Wednesday 3 November 2010

15th-22nd May - A week in the Lakes

This week I've been in the Lake District with Thom and Chris, staying with my long-suffering godmother in Whitehaven. With only one day of rain, we managed to get a whole lot of climbing done. Not bad considering that Thom and Chris had only trad climbed a couple of times before in the Peak and had never done any multi-pitch.

On the first day we wanted a crag that would give us lots of easy and non-threatening routes which we could split into pitches and practice multi-pitch techniques, so we headed for Shepherd's Crag. We climbed Brown Slabs (Diff), Brown Slabs Arete (Diff), Brown Slabs Direct (VDiff) and the classic of the crag Little Chamonix (VDiff) and aside from a brief trip off route making Thom's first lead a little more exciting than intended, all went smoothly.

With this in mind, we thought we'd head to Wallowbarrow the next day and up the ante slightly, climbing Wall and Corner (VDiff) and Thomas (Severe). A lovely crag with a great outlook and much quieter than yesterday!

The following day with a great forecast, we fancied hitting a mountain crag and decided to head to Dow Crag. Unfortunately the weather wasn't quite as nice as we had hoped and we ended up bailing after the first pitch of Murray's Route (Severe) in the rain before heading up a slightly damp Giant's Crawl (Diff) and taking a wander round onto Coniston Old Man. We got a stunning sunset though, so no complaints here about the route change!

After easy climbing for the first few days, we were keen to push the grade a little, and headed to Hare Crag - a small granite outcrop in Eskdale. We started off soloing slab routes in hot sunshine, climbing The Rib (Diff), Easy Slab (VDiff), Birch Tree Groove (VDiff), Pleasant Slab (Severe), Plaque Route (VS4a), Celebration (VS4b) and Hirsute Slab (HVS4c). Thom was keen to get on a lead of something a bit harder and headed up the excellently named (and good value at the grade!) Fireball XL5 (MVS4b), and we put a top-rope up on The Brazilian (HVS5a) and The Groove (E15b) just next to it. Chris finished up with a lead of Jugged Hare (HS4b) which turned out to be a nice slab route again to finish the day.

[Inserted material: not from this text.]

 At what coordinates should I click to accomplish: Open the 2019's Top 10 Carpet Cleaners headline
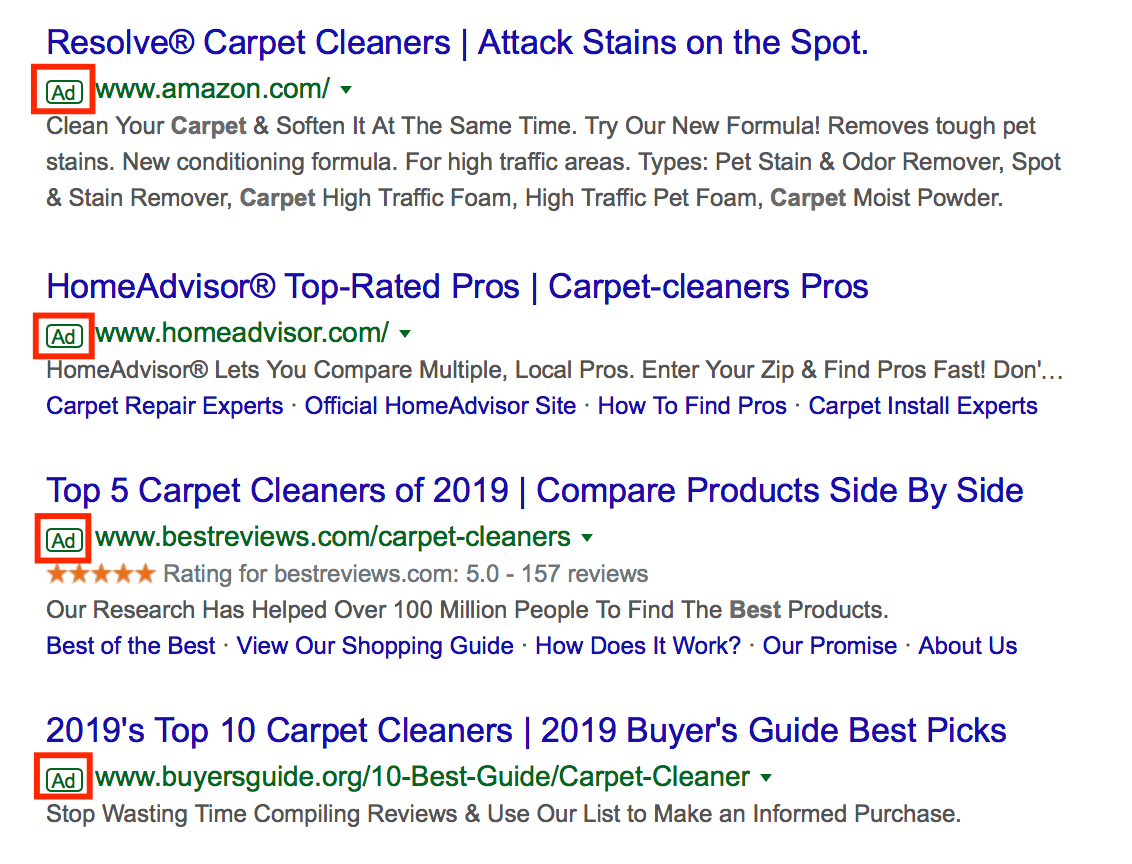pos(526,731)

My godmother Judy had the following day off work, so we all went for a wander around Ennerdale and then to the wall in Keswick where she got her first taste of climbing and Chris & Thom played on the steepest bits they could find.

Whilst Chris headed home and with rain on the cards, Thom and I spent the 20th on a ghyll scramble on the upper Esk. This gets grade 2 in the guidebook, but we suspect that this may be for lower water levels as it was quite tricky in places!

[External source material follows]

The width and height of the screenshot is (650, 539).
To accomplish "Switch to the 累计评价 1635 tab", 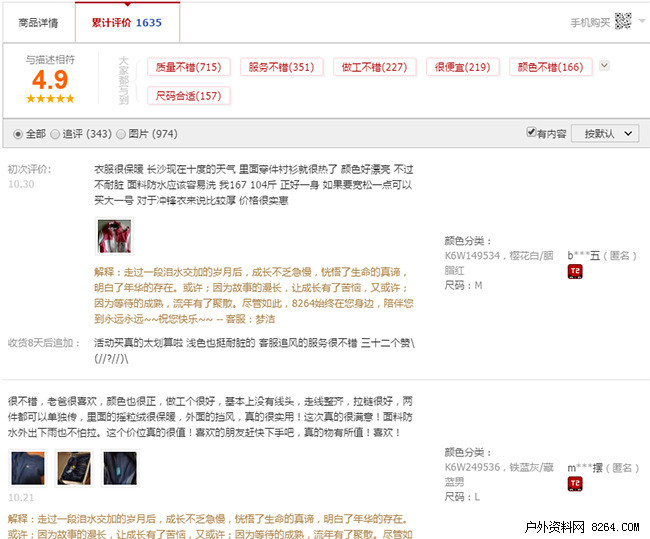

On the 21st we met up with Guy at Raven Crag and climbed The Original Route (Severe 4a), Mendes (VS4c) and Bilberry Buttress (VS4c) before heading to the Mountain Festival to see Andy Cave speak.

On the last day we decided to head full circle and pick off another couple of routes we fancied at Shepherd's Crag - Jackdaw Ridge (Diff) and Donkey's Ears (Severe 4a) which has a brilliant hand traverse and a really noisy nest of birds in the back of a deep crack which nearly made me fall off said hand traverse! Then it was back to the Mountain Festival to see Andy Kirkpatrick talk (hilarious, seriously can't recommend him enough) before the long drive back north.

A great week, good company, some quality routes and loads of sunshine. Win!